(Stored records)
________________

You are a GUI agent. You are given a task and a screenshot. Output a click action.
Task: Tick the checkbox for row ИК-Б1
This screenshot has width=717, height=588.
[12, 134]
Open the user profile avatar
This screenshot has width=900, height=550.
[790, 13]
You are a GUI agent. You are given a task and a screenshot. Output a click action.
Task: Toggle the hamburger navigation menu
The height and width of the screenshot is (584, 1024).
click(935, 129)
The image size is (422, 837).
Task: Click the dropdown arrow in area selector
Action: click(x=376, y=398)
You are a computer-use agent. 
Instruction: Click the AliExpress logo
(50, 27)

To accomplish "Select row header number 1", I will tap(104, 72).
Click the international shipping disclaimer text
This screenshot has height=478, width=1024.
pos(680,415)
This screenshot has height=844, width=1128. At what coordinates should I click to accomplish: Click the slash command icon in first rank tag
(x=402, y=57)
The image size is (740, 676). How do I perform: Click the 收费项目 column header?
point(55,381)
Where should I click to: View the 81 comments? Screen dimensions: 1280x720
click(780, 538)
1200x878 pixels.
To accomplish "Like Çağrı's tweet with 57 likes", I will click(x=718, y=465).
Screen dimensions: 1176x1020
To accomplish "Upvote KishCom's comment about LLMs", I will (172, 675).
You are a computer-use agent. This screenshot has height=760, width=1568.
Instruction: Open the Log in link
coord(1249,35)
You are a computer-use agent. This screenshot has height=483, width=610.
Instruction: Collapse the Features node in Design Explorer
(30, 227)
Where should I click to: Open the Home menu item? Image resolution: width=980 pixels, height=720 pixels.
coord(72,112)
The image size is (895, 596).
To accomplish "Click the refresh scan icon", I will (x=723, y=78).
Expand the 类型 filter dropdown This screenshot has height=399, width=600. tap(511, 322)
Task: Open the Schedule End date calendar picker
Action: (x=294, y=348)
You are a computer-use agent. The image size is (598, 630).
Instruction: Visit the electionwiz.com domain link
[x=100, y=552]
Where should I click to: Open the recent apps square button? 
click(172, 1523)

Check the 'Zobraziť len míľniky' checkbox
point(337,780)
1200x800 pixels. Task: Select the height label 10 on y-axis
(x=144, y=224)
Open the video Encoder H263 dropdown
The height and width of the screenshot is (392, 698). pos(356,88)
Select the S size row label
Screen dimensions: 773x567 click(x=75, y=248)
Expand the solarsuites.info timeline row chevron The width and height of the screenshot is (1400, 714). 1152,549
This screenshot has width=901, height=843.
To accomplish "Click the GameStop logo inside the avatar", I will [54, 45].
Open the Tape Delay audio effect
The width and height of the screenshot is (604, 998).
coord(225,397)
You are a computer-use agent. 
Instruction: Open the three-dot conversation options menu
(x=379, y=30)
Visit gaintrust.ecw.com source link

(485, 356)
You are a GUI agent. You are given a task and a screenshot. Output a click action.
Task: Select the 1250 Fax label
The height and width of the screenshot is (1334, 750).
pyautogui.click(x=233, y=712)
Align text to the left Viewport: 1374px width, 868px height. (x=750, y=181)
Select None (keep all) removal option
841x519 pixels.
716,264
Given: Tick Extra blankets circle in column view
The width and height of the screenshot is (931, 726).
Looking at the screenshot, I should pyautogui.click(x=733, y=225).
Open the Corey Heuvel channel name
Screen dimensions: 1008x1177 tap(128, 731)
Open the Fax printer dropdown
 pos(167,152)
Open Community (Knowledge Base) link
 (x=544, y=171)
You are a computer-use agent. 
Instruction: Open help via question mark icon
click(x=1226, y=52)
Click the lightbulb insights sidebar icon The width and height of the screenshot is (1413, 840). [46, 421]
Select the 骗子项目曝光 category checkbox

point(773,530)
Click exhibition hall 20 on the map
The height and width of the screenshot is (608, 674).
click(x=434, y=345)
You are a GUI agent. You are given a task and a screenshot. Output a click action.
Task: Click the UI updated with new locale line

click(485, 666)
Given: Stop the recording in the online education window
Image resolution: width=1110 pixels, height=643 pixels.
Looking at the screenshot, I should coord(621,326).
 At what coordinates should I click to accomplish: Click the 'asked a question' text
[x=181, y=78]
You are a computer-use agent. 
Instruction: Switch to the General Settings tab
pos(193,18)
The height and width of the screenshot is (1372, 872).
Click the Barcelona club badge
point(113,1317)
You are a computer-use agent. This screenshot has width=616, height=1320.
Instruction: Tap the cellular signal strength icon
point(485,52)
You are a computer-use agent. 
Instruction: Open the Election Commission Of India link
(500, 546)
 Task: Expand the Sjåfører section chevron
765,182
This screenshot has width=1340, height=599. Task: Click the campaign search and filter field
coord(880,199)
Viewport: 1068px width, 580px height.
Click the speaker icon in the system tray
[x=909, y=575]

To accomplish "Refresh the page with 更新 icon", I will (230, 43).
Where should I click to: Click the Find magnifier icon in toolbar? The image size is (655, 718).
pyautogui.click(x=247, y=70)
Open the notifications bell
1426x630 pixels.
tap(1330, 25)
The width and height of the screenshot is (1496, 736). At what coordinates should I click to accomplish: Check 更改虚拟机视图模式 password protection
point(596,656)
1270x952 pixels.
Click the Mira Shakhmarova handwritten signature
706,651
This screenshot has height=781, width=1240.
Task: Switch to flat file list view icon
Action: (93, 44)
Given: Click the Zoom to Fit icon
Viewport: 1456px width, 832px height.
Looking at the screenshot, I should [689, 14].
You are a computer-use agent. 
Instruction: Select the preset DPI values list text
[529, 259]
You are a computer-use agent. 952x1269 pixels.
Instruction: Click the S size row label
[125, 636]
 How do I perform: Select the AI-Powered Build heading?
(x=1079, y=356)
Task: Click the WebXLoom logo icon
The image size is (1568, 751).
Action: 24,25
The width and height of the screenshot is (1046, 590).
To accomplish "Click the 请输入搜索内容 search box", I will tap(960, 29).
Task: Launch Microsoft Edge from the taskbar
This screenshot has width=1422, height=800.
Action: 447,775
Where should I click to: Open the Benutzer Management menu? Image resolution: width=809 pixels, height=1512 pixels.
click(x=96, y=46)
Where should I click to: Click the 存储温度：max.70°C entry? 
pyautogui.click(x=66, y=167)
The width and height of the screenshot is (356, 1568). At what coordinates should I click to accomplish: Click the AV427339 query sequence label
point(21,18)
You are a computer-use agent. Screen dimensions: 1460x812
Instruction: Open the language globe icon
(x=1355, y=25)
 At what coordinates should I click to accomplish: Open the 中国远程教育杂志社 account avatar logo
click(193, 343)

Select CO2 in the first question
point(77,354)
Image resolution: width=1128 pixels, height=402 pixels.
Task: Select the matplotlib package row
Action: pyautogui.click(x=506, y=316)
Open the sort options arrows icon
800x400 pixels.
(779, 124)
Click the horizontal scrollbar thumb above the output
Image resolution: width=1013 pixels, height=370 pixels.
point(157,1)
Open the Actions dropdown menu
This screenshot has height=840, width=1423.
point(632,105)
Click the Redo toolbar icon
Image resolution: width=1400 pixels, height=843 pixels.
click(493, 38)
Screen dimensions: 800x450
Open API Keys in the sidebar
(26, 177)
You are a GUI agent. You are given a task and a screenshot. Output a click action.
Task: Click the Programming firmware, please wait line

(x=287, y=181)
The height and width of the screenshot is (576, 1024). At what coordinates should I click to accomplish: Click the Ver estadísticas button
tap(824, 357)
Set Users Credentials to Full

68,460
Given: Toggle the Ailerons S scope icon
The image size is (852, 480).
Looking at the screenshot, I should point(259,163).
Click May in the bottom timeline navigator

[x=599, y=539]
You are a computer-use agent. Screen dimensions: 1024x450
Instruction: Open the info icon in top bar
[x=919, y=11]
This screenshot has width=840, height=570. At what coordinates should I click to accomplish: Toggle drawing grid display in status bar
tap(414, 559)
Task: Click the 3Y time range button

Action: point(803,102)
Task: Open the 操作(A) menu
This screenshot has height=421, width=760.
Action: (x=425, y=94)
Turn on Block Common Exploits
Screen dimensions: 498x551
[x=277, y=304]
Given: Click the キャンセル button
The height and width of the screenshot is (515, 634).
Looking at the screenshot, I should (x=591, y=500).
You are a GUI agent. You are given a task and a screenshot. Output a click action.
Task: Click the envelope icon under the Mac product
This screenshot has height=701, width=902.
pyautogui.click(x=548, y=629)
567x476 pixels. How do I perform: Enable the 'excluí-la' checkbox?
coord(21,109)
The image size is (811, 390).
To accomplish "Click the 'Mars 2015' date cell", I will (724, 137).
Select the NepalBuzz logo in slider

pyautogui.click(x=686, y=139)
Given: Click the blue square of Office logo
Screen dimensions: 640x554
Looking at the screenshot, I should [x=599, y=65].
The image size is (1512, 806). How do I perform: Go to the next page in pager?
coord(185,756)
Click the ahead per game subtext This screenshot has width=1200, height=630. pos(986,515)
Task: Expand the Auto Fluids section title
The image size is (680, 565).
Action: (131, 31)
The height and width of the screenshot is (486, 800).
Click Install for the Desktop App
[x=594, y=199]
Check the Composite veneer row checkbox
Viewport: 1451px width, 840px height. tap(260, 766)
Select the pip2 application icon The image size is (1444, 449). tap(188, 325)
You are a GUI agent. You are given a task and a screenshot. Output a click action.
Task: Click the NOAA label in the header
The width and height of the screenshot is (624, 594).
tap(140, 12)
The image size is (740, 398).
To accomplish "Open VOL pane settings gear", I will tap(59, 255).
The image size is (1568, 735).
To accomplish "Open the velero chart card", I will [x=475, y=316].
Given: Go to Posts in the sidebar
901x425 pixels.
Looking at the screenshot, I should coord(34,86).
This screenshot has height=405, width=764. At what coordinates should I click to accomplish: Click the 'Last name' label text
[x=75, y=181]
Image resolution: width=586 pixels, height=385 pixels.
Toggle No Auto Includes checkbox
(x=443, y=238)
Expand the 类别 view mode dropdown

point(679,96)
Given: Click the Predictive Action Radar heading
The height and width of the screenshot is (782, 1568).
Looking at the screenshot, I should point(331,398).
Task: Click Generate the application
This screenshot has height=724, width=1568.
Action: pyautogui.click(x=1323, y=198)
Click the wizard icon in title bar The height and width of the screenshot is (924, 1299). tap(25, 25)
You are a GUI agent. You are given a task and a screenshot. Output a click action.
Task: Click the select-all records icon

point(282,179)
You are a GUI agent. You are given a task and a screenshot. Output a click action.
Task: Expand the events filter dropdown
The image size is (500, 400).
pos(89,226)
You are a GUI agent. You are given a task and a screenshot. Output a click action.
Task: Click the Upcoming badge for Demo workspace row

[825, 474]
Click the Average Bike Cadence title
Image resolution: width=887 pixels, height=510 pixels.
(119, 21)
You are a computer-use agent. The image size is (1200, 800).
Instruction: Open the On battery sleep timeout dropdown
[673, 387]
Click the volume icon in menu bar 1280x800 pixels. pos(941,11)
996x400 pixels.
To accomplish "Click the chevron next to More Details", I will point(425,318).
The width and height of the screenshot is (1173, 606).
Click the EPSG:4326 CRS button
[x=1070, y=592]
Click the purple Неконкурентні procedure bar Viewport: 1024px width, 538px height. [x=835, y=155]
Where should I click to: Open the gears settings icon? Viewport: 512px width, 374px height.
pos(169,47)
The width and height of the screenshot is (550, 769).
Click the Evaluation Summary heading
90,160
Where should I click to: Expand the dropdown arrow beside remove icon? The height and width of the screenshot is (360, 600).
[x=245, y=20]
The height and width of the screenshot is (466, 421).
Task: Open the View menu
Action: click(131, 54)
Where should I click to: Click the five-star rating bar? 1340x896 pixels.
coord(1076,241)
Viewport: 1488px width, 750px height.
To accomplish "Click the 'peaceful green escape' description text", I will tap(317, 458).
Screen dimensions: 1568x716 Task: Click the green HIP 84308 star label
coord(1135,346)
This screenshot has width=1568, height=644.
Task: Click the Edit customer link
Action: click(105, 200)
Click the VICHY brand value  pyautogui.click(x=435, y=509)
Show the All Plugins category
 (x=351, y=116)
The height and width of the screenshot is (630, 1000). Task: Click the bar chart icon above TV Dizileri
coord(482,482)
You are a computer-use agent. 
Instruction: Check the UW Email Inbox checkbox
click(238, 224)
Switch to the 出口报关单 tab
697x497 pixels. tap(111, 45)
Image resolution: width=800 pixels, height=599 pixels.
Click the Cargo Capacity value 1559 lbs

________________

Assignment. Repeat exactly, please, each line from the beginning of the data through the line with "Task: Toggle the hamburger navigation menu" in it, and only those lines.

Reply to the task.
You are a GUI agent. You are given a task and a screenshot. Output a click action.
Task: Tick the checkbox for row ИК-Б1
This screenshot has width=717, height=588.
[12, 134]
Open the user profile avatar
This screenshot has width=900, height=550.
[790, 13]
You are a GUI agent. You are given a task and a screenshot. Output a click action.
Task: Toggle the hamburger navigation menu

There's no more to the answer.